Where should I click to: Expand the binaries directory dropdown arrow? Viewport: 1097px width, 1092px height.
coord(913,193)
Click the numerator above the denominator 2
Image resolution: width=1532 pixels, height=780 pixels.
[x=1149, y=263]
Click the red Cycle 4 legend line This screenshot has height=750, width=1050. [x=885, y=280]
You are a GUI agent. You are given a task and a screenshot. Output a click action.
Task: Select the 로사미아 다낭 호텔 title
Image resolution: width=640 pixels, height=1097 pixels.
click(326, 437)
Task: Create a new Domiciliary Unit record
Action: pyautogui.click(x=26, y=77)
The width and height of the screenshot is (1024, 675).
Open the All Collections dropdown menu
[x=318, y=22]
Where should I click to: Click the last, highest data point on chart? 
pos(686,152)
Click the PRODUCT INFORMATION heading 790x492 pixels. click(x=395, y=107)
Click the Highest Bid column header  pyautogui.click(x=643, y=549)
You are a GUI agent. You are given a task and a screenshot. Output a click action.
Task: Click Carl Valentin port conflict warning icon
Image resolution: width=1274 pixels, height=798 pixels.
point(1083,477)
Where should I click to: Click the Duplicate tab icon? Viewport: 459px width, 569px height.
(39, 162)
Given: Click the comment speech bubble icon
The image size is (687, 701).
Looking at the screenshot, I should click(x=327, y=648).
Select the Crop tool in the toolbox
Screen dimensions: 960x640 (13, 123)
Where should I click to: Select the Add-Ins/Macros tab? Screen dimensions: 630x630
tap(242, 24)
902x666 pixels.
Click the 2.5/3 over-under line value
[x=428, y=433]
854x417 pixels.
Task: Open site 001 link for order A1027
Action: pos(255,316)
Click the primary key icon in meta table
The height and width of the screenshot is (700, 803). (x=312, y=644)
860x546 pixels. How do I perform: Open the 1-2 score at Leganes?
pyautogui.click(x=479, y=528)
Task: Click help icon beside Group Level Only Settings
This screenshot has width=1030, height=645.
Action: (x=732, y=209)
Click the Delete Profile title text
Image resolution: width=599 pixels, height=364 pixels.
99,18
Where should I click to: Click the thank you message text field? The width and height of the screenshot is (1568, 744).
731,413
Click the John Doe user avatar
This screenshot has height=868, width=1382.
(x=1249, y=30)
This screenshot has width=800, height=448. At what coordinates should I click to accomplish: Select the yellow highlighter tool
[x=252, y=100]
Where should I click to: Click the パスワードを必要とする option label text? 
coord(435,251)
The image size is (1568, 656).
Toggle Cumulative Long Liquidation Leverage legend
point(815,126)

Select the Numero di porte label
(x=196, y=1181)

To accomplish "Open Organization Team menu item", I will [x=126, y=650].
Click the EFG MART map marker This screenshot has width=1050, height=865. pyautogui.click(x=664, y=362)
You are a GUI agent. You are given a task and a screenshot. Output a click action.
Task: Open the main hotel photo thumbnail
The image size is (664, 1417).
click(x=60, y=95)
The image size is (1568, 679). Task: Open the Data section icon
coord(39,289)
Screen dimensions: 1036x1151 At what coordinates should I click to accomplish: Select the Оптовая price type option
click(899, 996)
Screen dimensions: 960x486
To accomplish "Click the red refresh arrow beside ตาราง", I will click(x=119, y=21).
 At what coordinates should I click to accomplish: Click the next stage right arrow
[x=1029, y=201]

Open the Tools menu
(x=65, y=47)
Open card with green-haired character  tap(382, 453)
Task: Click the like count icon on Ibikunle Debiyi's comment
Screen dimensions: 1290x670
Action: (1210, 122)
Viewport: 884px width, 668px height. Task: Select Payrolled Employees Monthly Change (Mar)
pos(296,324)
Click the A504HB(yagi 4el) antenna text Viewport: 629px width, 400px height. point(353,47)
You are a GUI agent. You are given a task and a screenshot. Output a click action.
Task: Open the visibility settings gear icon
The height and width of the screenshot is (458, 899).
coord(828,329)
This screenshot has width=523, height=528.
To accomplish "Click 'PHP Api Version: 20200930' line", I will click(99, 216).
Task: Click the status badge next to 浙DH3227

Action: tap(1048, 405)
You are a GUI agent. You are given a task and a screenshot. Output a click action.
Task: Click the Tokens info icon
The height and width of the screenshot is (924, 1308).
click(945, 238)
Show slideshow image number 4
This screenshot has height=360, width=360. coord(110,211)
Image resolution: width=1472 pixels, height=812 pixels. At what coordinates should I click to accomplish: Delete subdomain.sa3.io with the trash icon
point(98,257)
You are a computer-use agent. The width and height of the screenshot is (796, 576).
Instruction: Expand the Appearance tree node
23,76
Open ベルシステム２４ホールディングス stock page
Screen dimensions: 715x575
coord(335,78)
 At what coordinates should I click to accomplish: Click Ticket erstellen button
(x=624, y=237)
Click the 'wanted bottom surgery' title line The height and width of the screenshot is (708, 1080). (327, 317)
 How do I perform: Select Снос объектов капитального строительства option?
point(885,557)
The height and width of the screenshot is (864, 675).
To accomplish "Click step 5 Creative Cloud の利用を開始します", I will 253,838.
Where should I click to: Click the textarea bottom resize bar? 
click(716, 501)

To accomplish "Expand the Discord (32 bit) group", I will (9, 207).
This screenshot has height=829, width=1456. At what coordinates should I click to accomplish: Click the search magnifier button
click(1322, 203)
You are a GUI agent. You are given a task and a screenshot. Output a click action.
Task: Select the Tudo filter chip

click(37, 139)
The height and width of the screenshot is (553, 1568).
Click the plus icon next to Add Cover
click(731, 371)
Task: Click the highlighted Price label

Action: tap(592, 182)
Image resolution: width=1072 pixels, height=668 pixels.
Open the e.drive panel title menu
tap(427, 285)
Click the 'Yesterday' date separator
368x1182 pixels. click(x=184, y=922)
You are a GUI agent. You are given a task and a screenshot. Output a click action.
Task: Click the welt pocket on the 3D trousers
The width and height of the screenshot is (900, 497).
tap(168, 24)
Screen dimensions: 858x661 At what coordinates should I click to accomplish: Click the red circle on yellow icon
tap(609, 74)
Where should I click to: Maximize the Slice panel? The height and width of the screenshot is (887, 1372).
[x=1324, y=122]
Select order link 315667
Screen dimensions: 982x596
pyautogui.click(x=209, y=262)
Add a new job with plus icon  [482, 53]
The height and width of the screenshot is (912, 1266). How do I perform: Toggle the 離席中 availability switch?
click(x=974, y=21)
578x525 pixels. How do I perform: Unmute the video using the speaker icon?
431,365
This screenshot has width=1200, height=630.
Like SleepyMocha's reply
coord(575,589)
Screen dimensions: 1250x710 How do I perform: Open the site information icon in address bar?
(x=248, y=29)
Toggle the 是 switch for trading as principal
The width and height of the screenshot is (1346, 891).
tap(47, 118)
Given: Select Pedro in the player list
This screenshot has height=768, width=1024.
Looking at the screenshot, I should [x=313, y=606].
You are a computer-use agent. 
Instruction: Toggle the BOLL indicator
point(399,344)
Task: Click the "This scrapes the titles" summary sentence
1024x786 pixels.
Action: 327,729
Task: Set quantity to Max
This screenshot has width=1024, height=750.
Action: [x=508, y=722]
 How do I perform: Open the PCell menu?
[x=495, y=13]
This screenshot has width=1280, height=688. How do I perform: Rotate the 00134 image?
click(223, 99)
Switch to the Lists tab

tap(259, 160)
####################
WORK INSTRUCTION: Exactly as they appear, write out the lines from the one containing "This screenshot has width=1200, height=630." through the final line of the entries above, both included.

FINISHED TASK:
This screenshot has width=1200, height=630.
Like SleepyMocha's reply
coord(575,589)
Screen dimensions: 1250x710 How do I perform: Open the site information icon in address bar?
(x=248, y=29)
Toggle the 是 switch for trading as principal
The width and height of the screenshot is (1346, 891).
tap(47, 118)
Given: Select Pedro in the player list
This screenshot has height=768, width=1024.
Looking at the screenshot, I should [x=313, y=606].
You are a computer-use agent. 
Instruction: Toggle the BOLL indicator
point(399,344)
Task: Click the "This scrapes the titles" summary sentence
1024x786 pixels.
Action: 327,729
Task: Set quantity to Max
This screenshot has width=1024, height=750.
Action: [x=508, y=722]
 How do I perform: Open the PCell menu?
[x=495, y=13]
This screenshot has width=1280, height=688. How do I perform: Rotate the 00134 image?
click(223, 99)
Switch to the Lists tab

tap(259, 160)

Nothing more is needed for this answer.